Dear all,
I am currently testing data transfer with FX3, from GPIF2 to USB 3.0. I took the project GpifToUsb as basis. Since I would like to have a clock of 32 MHz, I reduced the PCLK clock (clkdiv=12 instead of 4) and I work with Streamer C# (modified version to do datalogging).
First, I noticed that 4 buffers of 32kB do not work properly. The throughput is very low. To solve this problem, I reduced the buffers to 4x8kB and I got almost the right throughput (32bits x 32MHz -> 128 MB/s, I got about 120-125).
So, my first question is: why does the system does not work well with large buffers and work well with small buffers? It is really weird because I think it should be the opposite...

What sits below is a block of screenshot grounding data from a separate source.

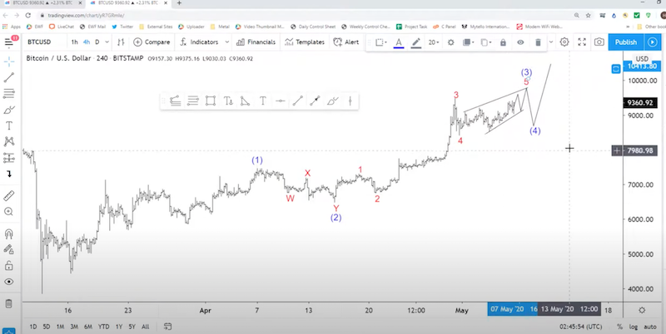Open chart settings gear in top toolbar
Image resolution: width=666 pixels, height=334 pixels.
coord(564,42)
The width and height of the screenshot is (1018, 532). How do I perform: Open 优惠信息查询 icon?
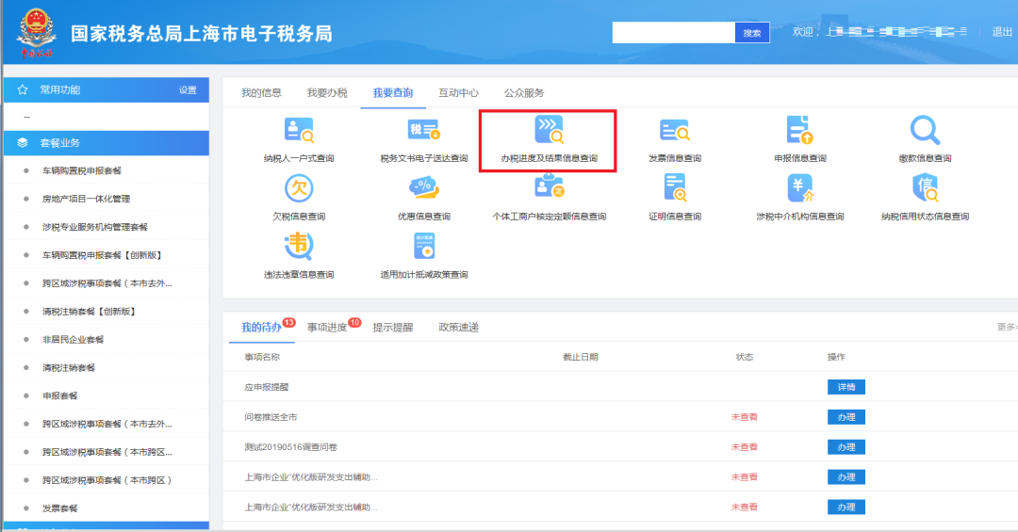point(423,188)
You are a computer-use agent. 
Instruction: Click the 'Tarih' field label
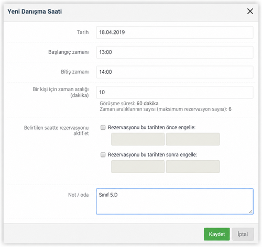coord(83,32)
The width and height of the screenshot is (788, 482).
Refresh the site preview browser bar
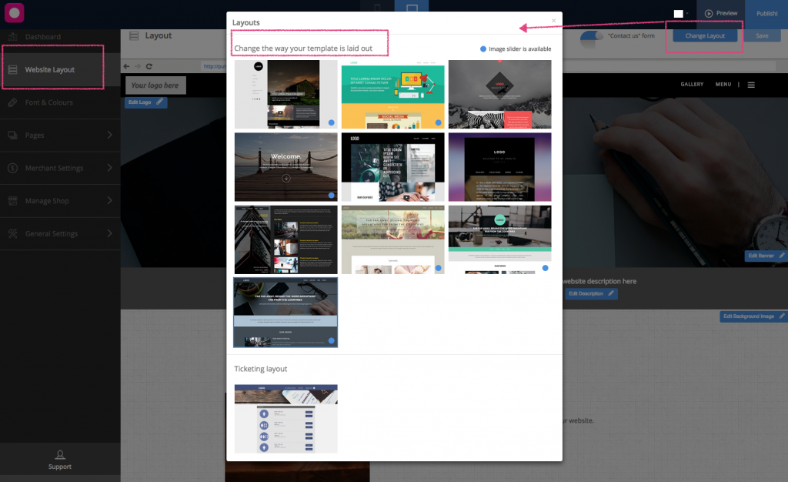(x=149, y=67)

Then, tried to connect a 8 bits counter on 8 GPIF pins to see if I lost data. Because of latency and long wire (I am using a bread board), I had to put the PCLK to 16 MHz. Then, to have a throughput of about 64 MB/s, I had to select buffers of 4x2kB becasue 4x8kB gave me a very low throughput...
So, with the original firmware, I lose 28 words of 32 bits every time a buffer is full. This seems to be normal according to the fact we have only 1 thread/socket and there is a latence while switching buffer (as explained in AN75779).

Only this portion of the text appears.